Rich Hallett’s job today is collecting leaves from the tops of trees—and he has an unusual way of doing it.
He has an eight-foot-tall sling shot. He’s shooting a bean bag connected to a nylon string 30 feet in the air towards the branches of a Willow oak tree. But he keeps missing his target.
When he finally nails it—if he finally nails it—the bag will dangle over a branch.
He pulls on the string and sends a clump of leaves falling down.
It’s his first shot of the season. He’s still working out the kinks. “Hopefully we’ll get back on our game,” Hallett says.
Hallett is a research ecologist with the U.S. Forest Service. He needs the leaves to test chloropyhll levels. He wants to measure the tree’s photosynthetic capacity—how much energy it's producing. It’ll give him an idea about how healthy this tree is.
Today, he’s testing leaves at the Frank M. Charles Memorial Park. It’s just a 10-minute walk from JFK airport in Queens. You can watch the planes take off from just across the bay.
Hallett used to study rural forests. He’d hike through the backcountry, sampling trees in remote places like Alaska’s Tongass National Park and the Green Mountains in Vermont. The trees there can get much taller than this 61-foot willow oak. Sampling those leaves requires a little more precision.
“The most efficient way method is a shotgun. So we used a 12-gauge shotgun. We used No. 4 birdshot. And we used steel shot and never lead,” Hallett says. “And obviously, the shotgun is not appropriate for Queens.”
Queens might seem like an unlikely place for a forester, but Hallett says trees in the city are fascinating because they have to outperform their country counterparts.
“Working with trees in the city and realizing we expect more from the trees,” he says. “They have to be harder working than the trees in our forests and mountains. They have to put up with soils that are man-made that they didn’t evolve growing in, they have harsh conditions—chemistry, exhaust from cars, and just a lot of stress.”

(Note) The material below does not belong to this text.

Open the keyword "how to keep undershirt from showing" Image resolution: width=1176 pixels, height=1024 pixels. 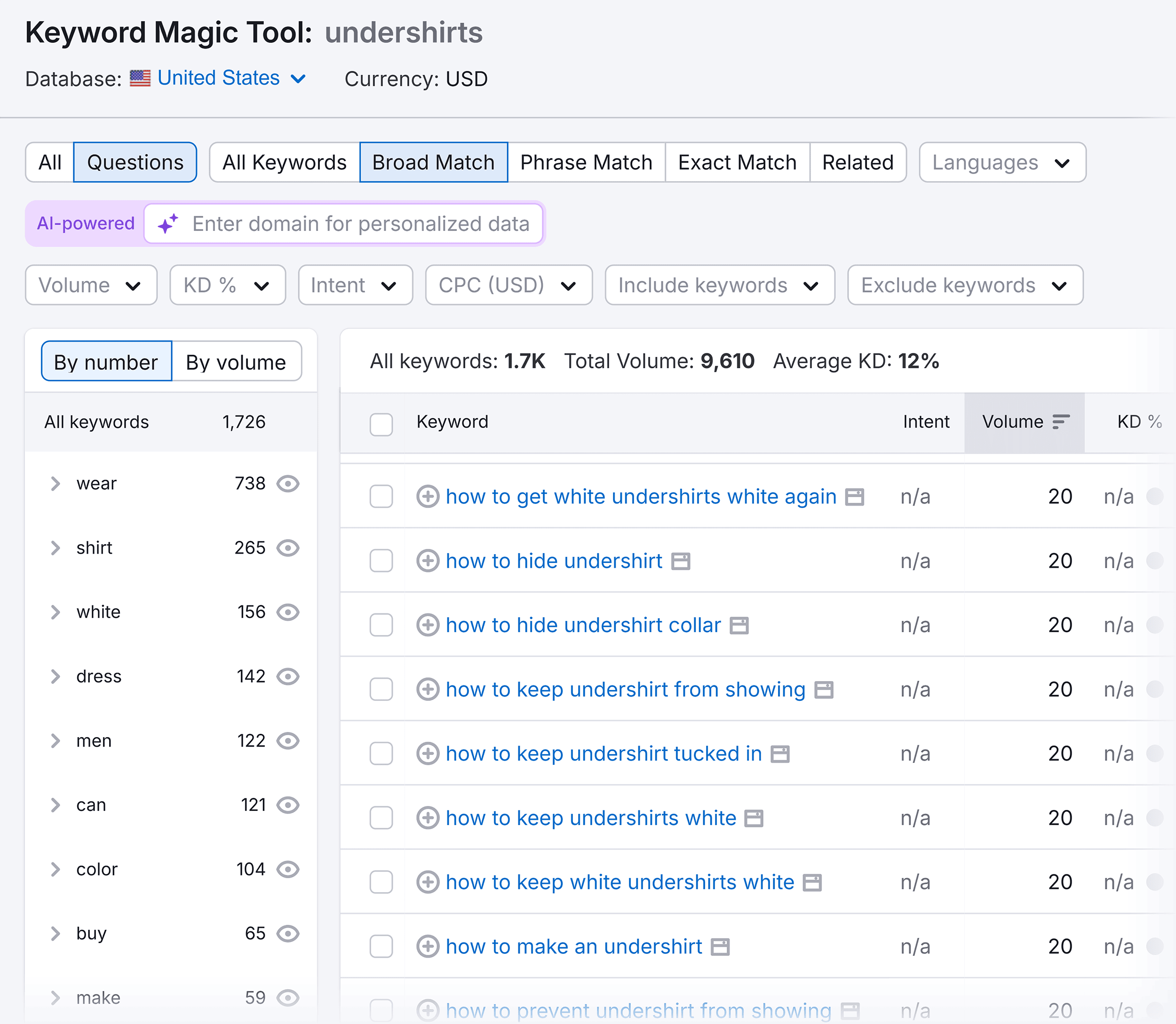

Hallett’s goal is to create an urban forest, getting trees to grow among the concrete and skyscrapers of New York City. In the past, the city had two different categories for trees: it was either dead or alive. Hallett and fellow ecologist Nancy Sonti are collecting detailed data to get a clear picture of how tough city living is impacting these trees.
“We’re working to quantify that information to truly understand how trees interact with air quality with greenhouse gas emissions, storm water capture in tree pits, and just general hydrology,” says Sonti.
New York City officials are also interested in that data. Trees soak up harmful greenhouse gas emissions and help offset the “urban heat island” effect.
You might have experienced this effect. On a summer night, have you ever stepped onto the pavement and felt like the air is warmer? That warmth comes from the heat that streets, buildings,and sidewalks have soaked up during the day. At night, all those structures release the heat. That leads to warmer temperatures, higher air pollution levels and increased energy use.
It’s one reason for the city-wide campaign to plant one million trees over the next decade.
Hallett and Sonti are studying "street trees"—that’s the technical name for the trees you see growing out of the sidewalks. Oak, maple, black cherry and gingko are some of the common species in the city.
We’re standing at the base of a red maple that was flooded by Hurricane Sandy. It looks like it's in good shape. But to really find out how stessed this tree is, they need to look at different indicators like leaf discoloration, twig growth and photosynthetic capacity.
That’s brings us back to the leaves that Hallett was pulling off of the trees.
“Based upon these numbers so far, this tree is not performing very well,” he says. “This is surprising. I would have expected it to be better. I’m still leaning towards a recovery scenario for that tree, but maybe that’s because I’m an optimist.”
They’re not sure exactly why this tree isn’t doing better. It could be that they’re measuring it a few months earlier than last year or maybe the harsh winter weather took its toll. They’ll keep measuring it each year to find out.
And even if this tree doesn’t make it, but there’s a bigger vision beyond individual street trees. New York City still has 100,000 more trees to plant to reach that million-tree goal.
“It’s nice to have some more equality on the distribution of our street tree population at least,” says Sonti. “A lot of those trees are still very small and as they mature i think it really will change the face of our urban forest.”
Ecologists like Rich Hallett and Nancy Sonti are just piecing together how complicated that urban forest ecosystem really is. And what they learn today, could help change the concrete jungle into something…a little greener.